I have officially entered my 37th week of pregnancy, which means that I have passed the landmark 36th week, the week after which they say the baby can make a safe appearance at any time. I thought that when I finally got to this point that I would feel calm and peaceful with what is about to happen to me, because many pregnant women in their ninth month seem to radiate an almost superhuman serenity, an impenetrable resolve and acceptance of their fate, like they are walking to the guillotine feeling nothing but happiness at the prospect of meeting their maker.
I do not feel an ounce of this calm. In fact, I am in such a fevered, panicked state that I can’t really blame a total stanger for sending my husband an email last week that said, “Your wife is nutz!” What has forever been an abstract concept, something that would happen later, is going to materialize and become a very real and realistic reality in less than four weeks. I am scared shitless, even more shitless than my usual shitlessness. And when you consider the standard I have already set for shitlessness, this new level of shitlessness is perhaps a level of shitlessness the world has never before seen.
And it’s not that I haven’t read about labor or don’t know what is going to happen to me — I’m very aware of how labor works and what happens after labor and how my nipples will feel like they are going to harden into steel bolts and fall off my chest. I’ve witnessed two live births and watched in slow motion, technicolor wide-angle focus the slicing inhumanity of an episiotomy. I’ve asked strangers at the grocery store how they handled their first labors and endured endless half-hours of baby stories on TLC involving perky, plaid-wearing women who see no problem with having their wheelchair-bound grandmother rolled into the delivery room at the moment their vagina explodes with new, screaming life.
If there are two things I have learned through my extensive study they are 1) labor is by nature a total unknown, and there is no possible way to determine what my personal experience will be like, and 2) if anyone decides to roll in my wheelchair-bound Granny while my naked, sprawling vagina is pushing out a hairy, flat skull, I will personally hunt them down and tear their face off. My husband has been instructed in excruciatingly clear detail that no Grannies in wheelchairs are allowed anywhere near my delivery room. He has also been instructed that the use of sports-related metaphors to get me through contractions, such as We’re rounding third base! or It’s the bottom of the ninth and all bases are loaded!, are grounds for immediate divorce if not DEATH.
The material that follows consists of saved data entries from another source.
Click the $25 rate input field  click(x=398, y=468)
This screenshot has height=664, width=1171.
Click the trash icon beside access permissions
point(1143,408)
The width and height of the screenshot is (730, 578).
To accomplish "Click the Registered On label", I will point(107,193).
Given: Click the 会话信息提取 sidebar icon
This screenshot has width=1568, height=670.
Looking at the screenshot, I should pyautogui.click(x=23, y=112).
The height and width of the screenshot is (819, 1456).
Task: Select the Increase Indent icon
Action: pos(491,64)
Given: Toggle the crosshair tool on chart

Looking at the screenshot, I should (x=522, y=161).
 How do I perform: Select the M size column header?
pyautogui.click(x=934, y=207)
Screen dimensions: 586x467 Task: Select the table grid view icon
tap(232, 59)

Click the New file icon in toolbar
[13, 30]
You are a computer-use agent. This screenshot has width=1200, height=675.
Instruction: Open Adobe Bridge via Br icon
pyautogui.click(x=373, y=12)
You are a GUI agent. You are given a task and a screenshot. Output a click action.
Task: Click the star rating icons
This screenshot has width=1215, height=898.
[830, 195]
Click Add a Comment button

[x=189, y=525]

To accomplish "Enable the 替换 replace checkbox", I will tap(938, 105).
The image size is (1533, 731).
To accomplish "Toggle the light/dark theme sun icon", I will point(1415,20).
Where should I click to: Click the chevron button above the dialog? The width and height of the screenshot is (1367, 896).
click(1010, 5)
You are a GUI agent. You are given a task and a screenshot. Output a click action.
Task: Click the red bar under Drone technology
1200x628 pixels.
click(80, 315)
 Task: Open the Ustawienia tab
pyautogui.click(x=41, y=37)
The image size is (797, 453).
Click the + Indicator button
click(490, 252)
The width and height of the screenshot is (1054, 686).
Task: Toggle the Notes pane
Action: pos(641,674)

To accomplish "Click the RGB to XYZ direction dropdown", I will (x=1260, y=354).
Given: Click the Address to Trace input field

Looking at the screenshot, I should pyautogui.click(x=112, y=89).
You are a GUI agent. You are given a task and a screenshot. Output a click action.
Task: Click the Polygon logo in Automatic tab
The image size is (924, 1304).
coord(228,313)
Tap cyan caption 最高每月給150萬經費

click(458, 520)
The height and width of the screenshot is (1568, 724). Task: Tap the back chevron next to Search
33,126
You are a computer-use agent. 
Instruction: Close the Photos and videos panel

I think the reason I am so scared is because the whole thing is so unpredictable, and I have a very hard time being put in situations in which I am not in absolute control. Labor will involve the will of a wholly separate human being inside my body, a human being with the DNA of a Hamilton and an Armstrong, which basically means I’ll be dealing with the most stubborn personality to ever walk the Earth. She’s also got to make it out the birth canal with her shoulders and feet, a combination of Hamilton/Armstrong shoulders and feet, which basically means the average of wide and wider, and huge and huger. I think the only comforting, predictable factor of this labor will be that if she happens to get stuck, someone can just reach up in there, grab hold of her fully grown unibrow and yank her into the light.